Exercise:
Where does "legend" appear in the data? Return each line that holds it.

Given information:
※ ※ ※
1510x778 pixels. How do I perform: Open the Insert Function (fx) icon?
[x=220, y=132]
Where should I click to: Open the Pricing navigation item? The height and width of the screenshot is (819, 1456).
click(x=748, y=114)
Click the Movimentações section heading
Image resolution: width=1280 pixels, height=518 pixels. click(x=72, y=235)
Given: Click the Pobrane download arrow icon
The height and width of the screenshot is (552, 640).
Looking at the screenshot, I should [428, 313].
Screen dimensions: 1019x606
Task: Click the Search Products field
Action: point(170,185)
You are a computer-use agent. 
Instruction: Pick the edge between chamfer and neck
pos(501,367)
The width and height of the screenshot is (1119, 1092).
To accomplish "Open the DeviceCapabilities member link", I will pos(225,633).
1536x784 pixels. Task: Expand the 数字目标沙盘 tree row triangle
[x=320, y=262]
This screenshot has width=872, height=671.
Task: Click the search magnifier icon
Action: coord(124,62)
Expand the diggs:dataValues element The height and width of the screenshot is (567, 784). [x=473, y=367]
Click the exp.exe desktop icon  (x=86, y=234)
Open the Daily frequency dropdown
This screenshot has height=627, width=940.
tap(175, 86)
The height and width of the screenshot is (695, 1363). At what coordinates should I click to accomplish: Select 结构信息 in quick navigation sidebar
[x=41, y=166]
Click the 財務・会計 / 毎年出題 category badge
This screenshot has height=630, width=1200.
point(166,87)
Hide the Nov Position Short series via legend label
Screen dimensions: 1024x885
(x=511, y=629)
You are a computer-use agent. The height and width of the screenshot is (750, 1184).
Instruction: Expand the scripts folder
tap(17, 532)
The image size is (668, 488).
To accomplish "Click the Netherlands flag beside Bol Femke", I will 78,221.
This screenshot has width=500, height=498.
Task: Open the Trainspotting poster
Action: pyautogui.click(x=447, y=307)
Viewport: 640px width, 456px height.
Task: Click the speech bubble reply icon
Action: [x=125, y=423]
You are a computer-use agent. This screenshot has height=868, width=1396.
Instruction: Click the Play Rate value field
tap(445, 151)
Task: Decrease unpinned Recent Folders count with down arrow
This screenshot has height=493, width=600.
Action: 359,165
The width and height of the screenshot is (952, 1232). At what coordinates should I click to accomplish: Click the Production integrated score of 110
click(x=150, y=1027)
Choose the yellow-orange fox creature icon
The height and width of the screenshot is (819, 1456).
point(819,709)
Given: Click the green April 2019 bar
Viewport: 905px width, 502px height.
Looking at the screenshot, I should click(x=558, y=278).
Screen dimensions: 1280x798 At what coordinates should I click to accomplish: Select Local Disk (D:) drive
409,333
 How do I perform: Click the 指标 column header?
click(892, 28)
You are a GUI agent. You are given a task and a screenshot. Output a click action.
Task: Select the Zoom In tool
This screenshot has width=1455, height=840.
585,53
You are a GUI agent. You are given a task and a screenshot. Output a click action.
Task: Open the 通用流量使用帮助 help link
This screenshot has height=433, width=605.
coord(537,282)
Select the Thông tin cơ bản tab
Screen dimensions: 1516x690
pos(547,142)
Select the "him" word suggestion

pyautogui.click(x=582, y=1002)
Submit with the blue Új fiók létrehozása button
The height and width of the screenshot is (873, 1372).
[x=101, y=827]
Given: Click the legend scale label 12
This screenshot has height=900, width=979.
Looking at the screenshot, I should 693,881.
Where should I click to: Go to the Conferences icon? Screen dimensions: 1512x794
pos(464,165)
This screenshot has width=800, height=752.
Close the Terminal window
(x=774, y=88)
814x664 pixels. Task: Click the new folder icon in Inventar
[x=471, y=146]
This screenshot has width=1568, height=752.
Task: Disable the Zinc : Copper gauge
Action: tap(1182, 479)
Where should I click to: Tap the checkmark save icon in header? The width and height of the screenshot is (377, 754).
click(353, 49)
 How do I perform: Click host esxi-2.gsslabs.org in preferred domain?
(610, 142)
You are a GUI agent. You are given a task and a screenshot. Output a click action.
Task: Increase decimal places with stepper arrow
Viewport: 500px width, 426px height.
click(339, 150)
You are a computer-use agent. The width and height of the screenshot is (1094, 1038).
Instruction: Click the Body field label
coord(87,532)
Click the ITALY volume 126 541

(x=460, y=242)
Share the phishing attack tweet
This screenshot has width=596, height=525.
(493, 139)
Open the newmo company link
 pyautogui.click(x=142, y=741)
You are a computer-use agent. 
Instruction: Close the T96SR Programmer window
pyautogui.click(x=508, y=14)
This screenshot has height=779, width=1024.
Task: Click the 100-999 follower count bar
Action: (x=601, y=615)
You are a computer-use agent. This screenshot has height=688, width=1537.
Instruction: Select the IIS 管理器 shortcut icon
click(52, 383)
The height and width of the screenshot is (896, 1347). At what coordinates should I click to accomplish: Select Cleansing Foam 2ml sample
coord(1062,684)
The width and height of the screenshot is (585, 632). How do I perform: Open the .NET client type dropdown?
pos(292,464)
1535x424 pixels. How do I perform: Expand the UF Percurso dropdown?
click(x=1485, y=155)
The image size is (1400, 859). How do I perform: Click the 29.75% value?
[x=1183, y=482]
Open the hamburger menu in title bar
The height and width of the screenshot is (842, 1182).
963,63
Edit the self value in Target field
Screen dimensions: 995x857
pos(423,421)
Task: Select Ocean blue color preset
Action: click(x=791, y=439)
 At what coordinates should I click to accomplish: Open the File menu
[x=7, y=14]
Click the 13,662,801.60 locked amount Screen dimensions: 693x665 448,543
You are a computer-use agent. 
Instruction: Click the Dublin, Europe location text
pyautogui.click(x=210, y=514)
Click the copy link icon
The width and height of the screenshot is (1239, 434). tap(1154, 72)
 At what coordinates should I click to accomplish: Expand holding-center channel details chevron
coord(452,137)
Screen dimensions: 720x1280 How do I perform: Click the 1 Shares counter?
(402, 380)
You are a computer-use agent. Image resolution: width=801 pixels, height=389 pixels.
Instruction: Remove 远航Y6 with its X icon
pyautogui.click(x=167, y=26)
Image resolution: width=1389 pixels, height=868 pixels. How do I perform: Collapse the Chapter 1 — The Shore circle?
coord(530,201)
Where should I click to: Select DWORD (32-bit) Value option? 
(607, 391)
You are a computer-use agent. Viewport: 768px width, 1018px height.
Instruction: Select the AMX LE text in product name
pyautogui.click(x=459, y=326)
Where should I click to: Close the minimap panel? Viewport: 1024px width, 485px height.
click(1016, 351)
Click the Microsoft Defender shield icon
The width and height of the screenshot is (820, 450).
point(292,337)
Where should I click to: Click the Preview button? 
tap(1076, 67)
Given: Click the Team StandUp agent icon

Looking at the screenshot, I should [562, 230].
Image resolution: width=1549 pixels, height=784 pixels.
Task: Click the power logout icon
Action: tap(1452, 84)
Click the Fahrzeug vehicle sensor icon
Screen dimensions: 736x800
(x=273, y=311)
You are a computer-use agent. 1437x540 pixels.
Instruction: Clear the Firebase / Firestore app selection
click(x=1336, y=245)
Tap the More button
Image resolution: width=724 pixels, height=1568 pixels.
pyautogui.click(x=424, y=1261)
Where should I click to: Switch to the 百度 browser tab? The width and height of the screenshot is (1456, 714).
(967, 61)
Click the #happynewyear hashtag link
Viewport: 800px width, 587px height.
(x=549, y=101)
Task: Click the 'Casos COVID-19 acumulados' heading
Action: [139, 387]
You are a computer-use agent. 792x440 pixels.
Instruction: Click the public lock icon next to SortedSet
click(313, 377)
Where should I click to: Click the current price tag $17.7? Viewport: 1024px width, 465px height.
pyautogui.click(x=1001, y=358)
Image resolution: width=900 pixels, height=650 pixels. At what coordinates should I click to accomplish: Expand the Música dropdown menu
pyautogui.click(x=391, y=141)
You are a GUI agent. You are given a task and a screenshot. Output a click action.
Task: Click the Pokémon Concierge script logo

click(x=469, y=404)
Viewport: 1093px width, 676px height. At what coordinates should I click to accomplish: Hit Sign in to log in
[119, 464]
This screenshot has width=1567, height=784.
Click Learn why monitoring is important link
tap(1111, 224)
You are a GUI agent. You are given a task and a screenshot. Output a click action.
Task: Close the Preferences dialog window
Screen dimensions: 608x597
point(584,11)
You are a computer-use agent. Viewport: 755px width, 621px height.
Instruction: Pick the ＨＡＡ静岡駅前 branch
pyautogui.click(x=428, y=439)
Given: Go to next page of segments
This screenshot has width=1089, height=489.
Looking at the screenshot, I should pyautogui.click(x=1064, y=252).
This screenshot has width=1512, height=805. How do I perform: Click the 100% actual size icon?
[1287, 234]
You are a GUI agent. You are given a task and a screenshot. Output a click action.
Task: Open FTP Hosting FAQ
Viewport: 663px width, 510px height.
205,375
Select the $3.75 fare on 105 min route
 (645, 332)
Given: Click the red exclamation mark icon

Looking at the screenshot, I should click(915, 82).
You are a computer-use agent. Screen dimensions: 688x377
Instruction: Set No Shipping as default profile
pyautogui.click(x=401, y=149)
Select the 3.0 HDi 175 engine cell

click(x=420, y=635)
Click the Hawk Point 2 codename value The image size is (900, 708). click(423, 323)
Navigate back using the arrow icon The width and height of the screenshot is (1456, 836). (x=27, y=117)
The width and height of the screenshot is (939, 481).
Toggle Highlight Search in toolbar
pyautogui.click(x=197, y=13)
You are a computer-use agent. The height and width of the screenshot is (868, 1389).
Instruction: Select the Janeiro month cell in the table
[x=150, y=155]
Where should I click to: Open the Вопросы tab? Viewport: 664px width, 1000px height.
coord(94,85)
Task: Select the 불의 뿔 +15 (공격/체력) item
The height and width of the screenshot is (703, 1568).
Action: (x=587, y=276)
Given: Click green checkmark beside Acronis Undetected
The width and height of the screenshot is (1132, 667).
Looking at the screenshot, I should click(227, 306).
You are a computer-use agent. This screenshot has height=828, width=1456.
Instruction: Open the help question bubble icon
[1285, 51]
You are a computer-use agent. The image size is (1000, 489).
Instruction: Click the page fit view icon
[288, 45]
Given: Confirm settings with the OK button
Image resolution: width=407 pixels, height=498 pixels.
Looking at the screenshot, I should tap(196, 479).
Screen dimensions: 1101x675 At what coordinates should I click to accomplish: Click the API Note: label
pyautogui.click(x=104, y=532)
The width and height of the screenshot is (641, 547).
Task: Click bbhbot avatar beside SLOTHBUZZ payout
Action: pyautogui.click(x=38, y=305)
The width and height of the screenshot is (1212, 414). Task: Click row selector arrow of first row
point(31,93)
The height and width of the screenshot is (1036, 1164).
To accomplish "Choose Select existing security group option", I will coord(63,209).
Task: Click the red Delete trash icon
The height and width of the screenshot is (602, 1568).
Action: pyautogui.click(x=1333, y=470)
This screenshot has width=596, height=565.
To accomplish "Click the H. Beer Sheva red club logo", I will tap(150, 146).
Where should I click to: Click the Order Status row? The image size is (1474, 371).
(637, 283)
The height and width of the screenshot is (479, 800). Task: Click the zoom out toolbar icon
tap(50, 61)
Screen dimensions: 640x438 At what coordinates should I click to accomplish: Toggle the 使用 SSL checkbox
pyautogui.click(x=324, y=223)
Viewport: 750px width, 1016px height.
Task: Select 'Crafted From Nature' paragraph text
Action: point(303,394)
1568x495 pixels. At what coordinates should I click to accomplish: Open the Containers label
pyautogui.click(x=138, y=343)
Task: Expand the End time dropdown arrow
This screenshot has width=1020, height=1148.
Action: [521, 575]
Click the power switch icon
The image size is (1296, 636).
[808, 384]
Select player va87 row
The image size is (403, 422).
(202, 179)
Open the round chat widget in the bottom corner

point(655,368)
※ ※ ※
Exercise solution:
Hide the Nov Position Short series via legend label
Given: Click the legend scale label 12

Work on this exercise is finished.